TASK TO CARRY OUT:
Reproduce every line of the material below word for word, keeping each one unchanged.

Text and item location entries:
## Begin
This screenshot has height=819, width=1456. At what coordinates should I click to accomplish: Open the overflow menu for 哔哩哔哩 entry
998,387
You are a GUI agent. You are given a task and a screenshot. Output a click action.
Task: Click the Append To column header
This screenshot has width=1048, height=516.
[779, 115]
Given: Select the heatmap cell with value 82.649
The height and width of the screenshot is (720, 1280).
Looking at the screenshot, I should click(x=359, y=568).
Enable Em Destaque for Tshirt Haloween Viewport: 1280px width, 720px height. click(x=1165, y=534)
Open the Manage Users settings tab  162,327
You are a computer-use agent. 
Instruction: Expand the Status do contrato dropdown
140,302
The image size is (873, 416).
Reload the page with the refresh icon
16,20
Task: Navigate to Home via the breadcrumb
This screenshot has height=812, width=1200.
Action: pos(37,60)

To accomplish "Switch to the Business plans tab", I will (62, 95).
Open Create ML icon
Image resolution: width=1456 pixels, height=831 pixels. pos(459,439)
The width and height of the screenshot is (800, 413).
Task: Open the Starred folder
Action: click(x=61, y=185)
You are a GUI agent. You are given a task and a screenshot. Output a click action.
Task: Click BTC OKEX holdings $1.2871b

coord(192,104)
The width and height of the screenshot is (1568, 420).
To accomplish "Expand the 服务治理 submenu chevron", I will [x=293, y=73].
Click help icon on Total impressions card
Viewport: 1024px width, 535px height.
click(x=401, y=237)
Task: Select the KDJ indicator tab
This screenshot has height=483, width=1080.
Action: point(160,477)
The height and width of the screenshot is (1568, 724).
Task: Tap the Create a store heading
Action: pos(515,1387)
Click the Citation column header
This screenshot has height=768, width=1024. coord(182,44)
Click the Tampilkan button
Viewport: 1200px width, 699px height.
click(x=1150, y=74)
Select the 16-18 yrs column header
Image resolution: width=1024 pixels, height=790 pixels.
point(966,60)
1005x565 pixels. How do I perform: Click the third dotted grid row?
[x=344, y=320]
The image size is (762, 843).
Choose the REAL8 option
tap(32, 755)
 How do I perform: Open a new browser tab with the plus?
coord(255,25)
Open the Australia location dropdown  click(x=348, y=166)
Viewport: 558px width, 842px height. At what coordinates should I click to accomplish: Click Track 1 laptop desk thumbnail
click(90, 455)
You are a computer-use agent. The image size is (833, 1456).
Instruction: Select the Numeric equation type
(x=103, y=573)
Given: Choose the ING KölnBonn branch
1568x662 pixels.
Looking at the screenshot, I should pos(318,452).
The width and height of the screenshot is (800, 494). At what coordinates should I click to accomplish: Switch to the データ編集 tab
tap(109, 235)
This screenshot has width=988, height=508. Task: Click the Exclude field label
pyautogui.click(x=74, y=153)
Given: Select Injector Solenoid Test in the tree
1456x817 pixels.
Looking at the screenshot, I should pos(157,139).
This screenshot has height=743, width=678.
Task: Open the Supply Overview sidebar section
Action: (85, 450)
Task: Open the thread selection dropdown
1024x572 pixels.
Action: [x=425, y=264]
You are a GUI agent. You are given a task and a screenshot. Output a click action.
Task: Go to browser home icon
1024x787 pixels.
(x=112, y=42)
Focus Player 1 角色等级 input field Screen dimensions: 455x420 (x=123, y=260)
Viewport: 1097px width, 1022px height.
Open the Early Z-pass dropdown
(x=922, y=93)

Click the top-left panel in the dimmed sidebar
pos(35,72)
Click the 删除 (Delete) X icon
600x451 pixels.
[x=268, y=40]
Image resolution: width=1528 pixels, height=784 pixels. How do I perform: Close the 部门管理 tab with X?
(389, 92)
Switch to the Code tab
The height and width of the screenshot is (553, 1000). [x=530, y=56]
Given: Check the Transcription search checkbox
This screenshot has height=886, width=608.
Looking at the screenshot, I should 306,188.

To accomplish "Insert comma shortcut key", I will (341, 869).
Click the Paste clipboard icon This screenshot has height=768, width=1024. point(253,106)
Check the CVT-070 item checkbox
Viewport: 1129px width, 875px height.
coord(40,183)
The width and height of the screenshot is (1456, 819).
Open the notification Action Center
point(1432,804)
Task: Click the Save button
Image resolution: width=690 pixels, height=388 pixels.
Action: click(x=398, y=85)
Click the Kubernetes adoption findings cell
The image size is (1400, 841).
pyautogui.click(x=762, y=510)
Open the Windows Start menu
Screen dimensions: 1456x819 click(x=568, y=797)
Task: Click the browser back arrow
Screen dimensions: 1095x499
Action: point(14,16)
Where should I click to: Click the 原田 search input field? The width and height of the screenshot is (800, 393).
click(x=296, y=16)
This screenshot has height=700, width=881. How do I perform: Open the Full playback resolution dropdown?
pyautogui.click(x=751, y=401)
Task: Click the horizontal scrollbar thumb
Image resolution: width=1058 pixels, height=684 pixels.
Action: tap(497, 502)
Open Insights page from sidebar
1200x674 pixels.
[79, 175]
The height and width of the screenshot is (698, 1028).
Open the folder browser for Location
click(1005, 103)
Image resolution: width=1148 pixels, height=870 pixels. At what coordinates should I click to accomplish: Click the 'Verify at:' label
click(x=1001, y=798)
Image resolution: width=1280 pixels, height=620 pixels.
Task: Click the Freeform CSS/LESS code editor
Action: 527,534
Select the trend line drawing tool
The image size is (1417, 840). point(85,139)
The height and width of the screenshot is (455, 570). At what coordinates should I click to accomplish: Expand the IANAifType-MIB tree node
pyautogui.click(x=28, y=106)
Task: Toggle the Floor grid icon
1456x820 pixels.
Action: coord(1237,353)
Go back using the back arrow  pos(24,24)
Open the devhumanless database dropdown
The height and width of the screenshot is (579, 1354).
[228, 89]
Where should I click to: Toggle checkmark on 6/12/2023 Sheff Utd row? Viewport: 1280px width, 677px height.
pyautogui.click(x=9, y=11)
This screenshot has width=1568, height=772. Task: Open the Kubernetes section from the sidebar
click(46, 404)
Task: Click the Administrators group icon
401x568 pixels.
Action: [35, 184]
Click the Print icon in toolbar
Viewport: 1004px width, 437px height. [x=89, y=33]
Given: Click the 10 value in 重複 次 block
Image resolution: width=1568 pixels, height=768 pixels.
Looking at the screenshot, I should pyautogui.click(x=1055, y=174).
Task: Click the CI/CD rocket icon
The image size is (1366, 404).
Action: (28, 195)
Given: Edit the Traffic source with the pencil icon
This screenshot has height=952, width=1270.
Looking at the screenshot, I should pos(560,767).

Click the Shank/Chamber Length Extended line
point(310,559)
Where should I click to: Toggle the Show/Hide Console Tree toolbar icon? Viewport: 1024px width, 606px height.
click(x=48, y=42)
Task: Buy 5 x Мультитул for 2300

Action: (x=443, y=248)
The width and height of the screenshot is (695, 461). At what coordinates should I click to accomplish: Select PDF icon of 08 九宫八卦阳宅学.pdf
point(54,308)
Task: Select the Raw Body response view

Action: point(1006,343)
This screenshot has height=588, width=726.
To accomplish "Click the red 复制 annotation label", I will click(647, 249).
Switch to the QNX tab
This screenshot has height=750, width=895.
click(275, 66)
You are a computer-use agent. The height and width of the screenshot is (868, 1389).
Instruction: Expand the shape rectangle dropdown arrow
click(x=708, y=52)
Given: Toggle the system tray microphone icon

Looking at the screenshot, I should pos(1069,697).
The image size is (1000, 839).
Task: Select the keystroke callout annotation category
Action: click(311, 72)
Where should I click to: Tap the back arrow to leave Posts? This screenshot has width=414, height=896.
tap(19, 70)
## End
TASK RESPONSE:
This screenshot has height=819, width=1456. At what coordinates should I click to accomplish: Open the overflow menu for 哔哩哔哩 entry
998,387
You are a GUI agent. You are given a task and a screenshot. Output a click action.
Task: Click the Append To column header
This screenshot has width=1048, height=516.
[779, 115]
Given: Select the heatmap cell with value 82.649
The height and width of the screenshot is (720, 1280).
Looking at the screenshot, I should click(x=359, y=568).
Enable Em Destaque for Tshirt Haloween Viewport: 1280px width, 720px height. click(x=1165, y=534)
Open the Manage Users settings tab  162,327
You are a computer-use agent. 
Instruction: Expand the Status do contrato dropdown
140,302
The image size is (873, 416).
Reload the page with the refresh icon
16,20
Task: Navigate to Home via the breadcrumb
This screenshot has height=812, width=1200.
Action: pos(37,60)

To accomplish "Switch to the Business plans tab", I will (62, 95).
Open Create ML icon
Image resolution: width=1456 pixels, height=831 pixels. pos(459,439)
The width and height of the screenshot is (800, 413).
Task: Open the Starred folder
Action: click(x=61, y=185)
You are a GUI agent. You are given a task and a screenshot. Output a click action.
Task: Click BTC OKEX holdings $1.2871b

coord(192,104)
The width and height of the screenshot is (1568, 420).
To accomplish "Expand the 服务治理 submenu chevron", I will [x=293, y=73].
Click help icon on Total impressions card
Viewport: 1024px width, 535px height.
click(x=401, y=237)
Task: Select the KDJ indicator tab
This screenshot has height=483, width=1080.
Action: point(160,477)
The height and width of the screenshot is (1568, 724).
Task: Tap the Create a store heading
Action: pos(515,1387)
Click the Citation column header
This screenshot has height=768, width=1024. coord(182,44)
Click the Tampilkan button
Viewport: 1200px width, 699px height.
click(x=1150, y=74)
Select the 16-18 yrs column header
Image resolution: width=1024 pixels, height=790 pixels.
point(966,60)
1005x565 pixels. How do I perform: Click the third dotted grid row?
[x=344, y=320]
The image size is (762, 843).
Choose the REAL8 option
tap(32, 755)
 How do I perform: Open a new browser tab with the plus?
coord(255,25)
Open the Australia location dropdown  click(x=348, y=166)
Viewport: 558px width, 842px height. At what coordinates should I click to accomplish: Click Track 1 laptop desk thumbnail
click(90, 455)
You are a computer-use agent. The image size is (833, 1456).
Instruction: Select the Numeric equation type
(x=103, y=573)
Given: Choose the ING KölnBonn branch
1568x662 pixels.
Looking at the screenshot, I should pos(318,452).
The width and height of the screenshot is (800, 494). At what coordinates should I click to accomplish: Switch to the データ編集 tab
tap(109, 235)
This screenshot has width=988, height=508. Task: Click the Exclude field label
pyautogui.click(x=74, y=153)
Given: Select Injector Solenoid Test in the tree
1456x817 pixels.
Looking at the screenshot, I should pos(157,139).
This screenshot has height=743, width=678.
Task: Open the Supply Overview sidebar section
Action: (85, 450)
Task: Open the thread selection dropdown
1024x572 pixels.
Action: [x=425, y=264]
You are a GUI agent. You are given a task and a screenshot. Output a click action.
Task: Go to browser home icon
1024x787 pixels.
(x=112, y=42)
Focus Player 1 角色等级 input field Screen dimensions: 455x420 (x=123, y=260)
Viewport: 1097px width, 1022px height.
Open the Early Z-pass dropdown
(x=922, y=93)

Click the top-left panel in the dimmed sidebar
pos(35,72)
Click the 删除 (Delete) X icon
600x451 pixels.
[x=268, y=40]
Image resolution: width=1528 pixels, height=784 pixels. How do I perform: Close the 部门管理 tab with X?
(389, 92)
Switch to the Code tab
The height and width of the screenshot is (553, 1000). [x=530, y=56]
Given: Check the Transcription search checkbox
This screenshot has height=886, width=608.
Looking at the screenshot, I should 306,188.

To accomplish "Insert comma shortcut key", I will (341, 869).
Click the Paste clipboard icon This screenshot has height=768, width=1024. point(253,106)
Check the CVT-070 item checkbox
Viewport: 1129px width, 875px height.
coord(40,183)
The width and height of the screenshot is (1456, 819).
Open the notification Action Center
point(1432,804)
Task: Click the Save button
Image resolution: width=690 pixels, height=388 pixels.
Action: click(x=398, y=85)
Click the Kubernetes adoption findings cell
The image size is (1400, 841).
pyautogui.click(x=762, y=510)
Open the Windows Start menu
Screen dimensions: 1456x819 click(x=568, y=797)
Task: Click the browser back arrow
Screen dimensions: 1095x499
Action: point(14,16)
Where should I click to: Click the 原田 search input field? The width and height of the screenshot is (800, 393).
click(x=296, y=16)
This screenshot has height=700, width=881. How do I perform: Open the Full playback resolution dropdown?
pyautogui.click(x=751, y=401)
Task: Click the horizontal scrollbar thumb
Image resolution: width=1058 pixels, height=684 pixels.
Action: tap(497, 502)
Open Insights page from sidebar
1200x674 pixels.
[79, 175]
The height and width of the screenshot is (698, 1028).
Open the folder browser for Location
click(1005, 103)
Image resolution: width=1148 pixels, height=870 pixels. At what coordinates should I click to accomplish: Click the 'Verify at:' label
click(x=1001, y=798)
Image resolution: width=1280 pixels, height=620 pixels.
Task: Click the Freeform CSS/LESS code editor
Action: 527,534
Select the trend line drawing tool
The image size is (1417, 840). point(85,139)
The height and width of the screenshot is (455, 570). At what coordinates should I click to accomplish: Expand the IANAifType-MIB tree node
pyautogui.click(x=28, y=106)
Task: Toggle the Floor grid icon
1456x820 pixels.
Action: coord(1237,353)
Go back using the back arrow  pos(24,24)
Open the devhumanless database dropdown
The height and width of the screenshot is (579, 1354).
[228, 89]
Where should I click to: Toggle checkmark on 6/12/2023 Sheff Utd row? Viewport: 1280px width, 677px height.
pyautogui.click(x=9, y=11)
This screenshot has width=1568, height=772. Task: Open the Kubernetes section from the sidebar
click(46, 404)
Task: Click the Administrators group icon
401x568 pixels.
Action: [35, 184]
Click the Print icon in toolbar
Viewport: 1004px width, 437px height. [x=89, y=33]
Given: Click the 10 value in 重複 次 block
Image resolution: width=1568 pixels, height=768 pixels.
Looking at the screenshot, I should pyautogui.click(x=1055, y=174).
Task: Click the CI/CD rocket icon
The image size is (1366, 404).
Action: (28, 195)
Given: Edit the Traffic source with the pencil icon
This screenshot has height=952, width=1270.
Looking at the screenshot, I should pos(560,767).

Click the Shank/Chamber Length Extended line
point(310,559)
Where should I click to: Toggle the Show/Hide Console Tree toolbar icon? Viewport: 1024px width, 606px height.
click(x=48, y=42)
Task: Buy 5 x Мультитул for 2300

Action: (x=443, y=248)
The width and height of the screenshot is (695, 461). At what coordinates should I click to accomplish: Select PDF icon of 08 九宫八卦阳宅学.pdf
point(54,308)
Task: Select the Raw Body response view

Action: point(1006,343)
This screenshot has height=588, width=726.
To accomplish "Click the red 复制 annotation label", I will click(647, 249).
Switch to the QNX tab
This screenshot has height=750, width=895.
click(275, 66)
You are a computer-use agent. The height and width of the screenshot is (868, 1389).
Instruction: Expand the shape rectangle dropdown arrow
click(x=708, y=52)
Given: Toggle the system tray microphone icon

Looking at the screenshot, I should pos(1069,697).
The image size is (1000, 839).
Task: Select the keystroke callout annotation category
Action: click(311, 72)
Where should I click to: Tap the back arrow to leave Posts? This screenshot has width=414, height=896.
tap(19, 70)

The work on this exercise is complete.